I can only liken it to a dark, cavernous, austere monastery, ancient in it's stone walls and labyrinthic halls. It is bathed in absolute darkness, it's Gothic architecture all the more frightening in its obsidian void. Frantically searching for some tiny scrap of light, you come upon another identical narrow hallway, but press on anyway. In the very farthest room on left, the arched, armored door of prehistoric wooden planks and cast iron is slightly and eerily ajar. Fear and trepidation halts you from immediately throwing the looming portal open, but you muster up some kind of courage or morbid curiosity to slowly push open the intimidatingly weighty egress. The archaic hinges creaks and echoes throughout the barren chamber. Your heart pounds, your hands begin to clam, you become all too aware of your intermittent breathing, it's hard to decipher if you are even alive in the swarth. A flash of soothing ochre and incandescent burnt-orange brilliantly greets your unaccustomed eye. The paltry stone-lined alcove is all awash in hues of tawny ambers, saffron and titian. The flickering candle-light simultaneously comforts and excites you in it's subtle luster and romance. It draws you in with a motion of it's seductive and cabalistic finger. A tribal rhythm is penetrating your thoughts. The scene is overwhelming, a nagging sense of foreboding tells you to run as far and fast as your spindly gams can carry you, but a curious titillation and a quixotic chimera roots you to the spot. You can't recall ever feeling this rush of exhilaration before, but it feels hauntingly familiar. Like it was ever-present in the cellar of your existence; just needing to be unearthed. There is no mistaking your vitality now. A pair of wide, round, dark eyes peer into you through the hazy, burnished umber. He holds out a chiaroscuro-ed hand to you, instinctively, you slip your trembling hand into his, despite the buried notion that pain must surely accompany this amount of pleasure. You lose all sense of yourself, you let your viscerations reign and finally relinquish control to the dubious arms of your lover. You're in his alchemistic hands now.

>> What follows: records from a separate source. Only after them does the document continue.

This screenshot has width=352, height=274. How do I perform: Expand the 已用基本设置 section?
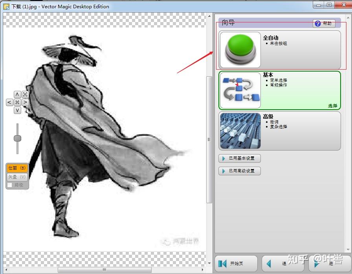pos(240,158)
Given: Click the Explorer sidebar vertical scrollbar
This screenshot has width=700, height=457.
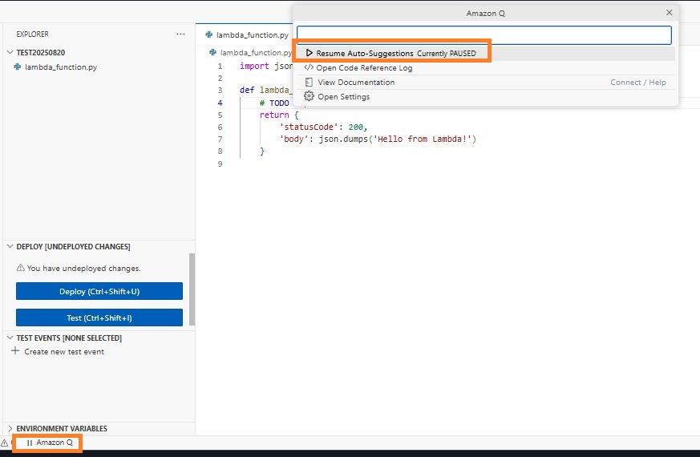Looking at the screenshot, I should 192,289.
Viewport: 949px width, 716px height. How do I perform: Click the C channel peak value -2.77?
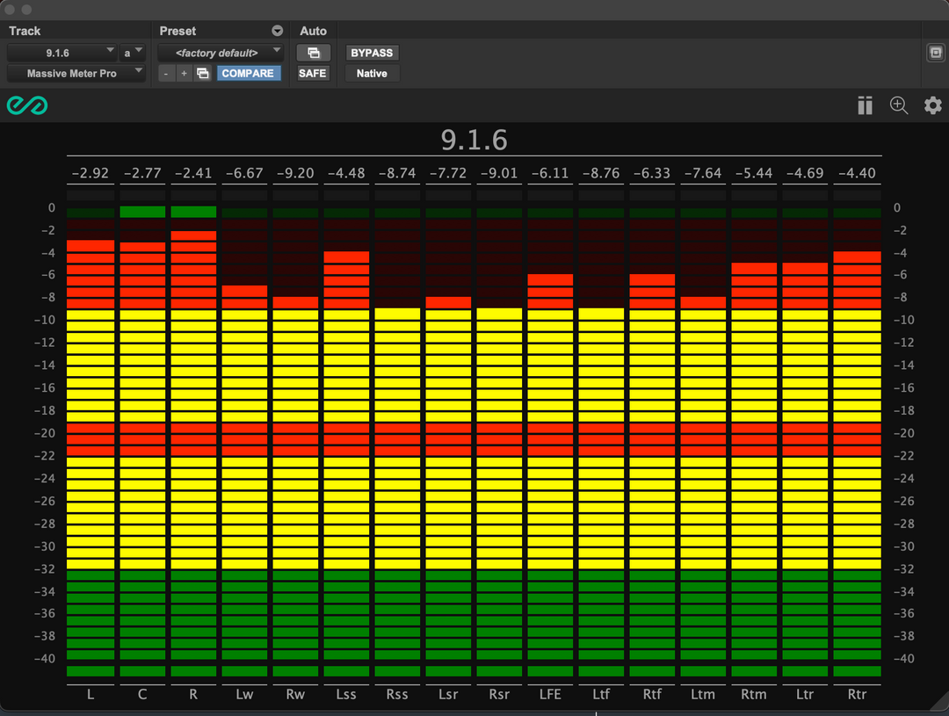point(142,173)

I have a strange obsession with hands. They are dripping with symbolism. They can bring such pleasure and comfort. They can make the most beautiful music, plucking and manipulating the taut strings of a tawny-brown, hollow-body, retro guitar. They can soothe and satisfy; help or guide. But hands also commit nefarious deeds; they being the last defense against evil-doing. They can bring immeasurable death and destruction unto humanity with the hastiest touch of a button or the knee-jerk pull of a trigger. They can push one just as easily away as draw one in. They can choke or strangle just as they can caress or embrace. They are the hinge of humanity's decency or descent. Good and evil, physically manifested.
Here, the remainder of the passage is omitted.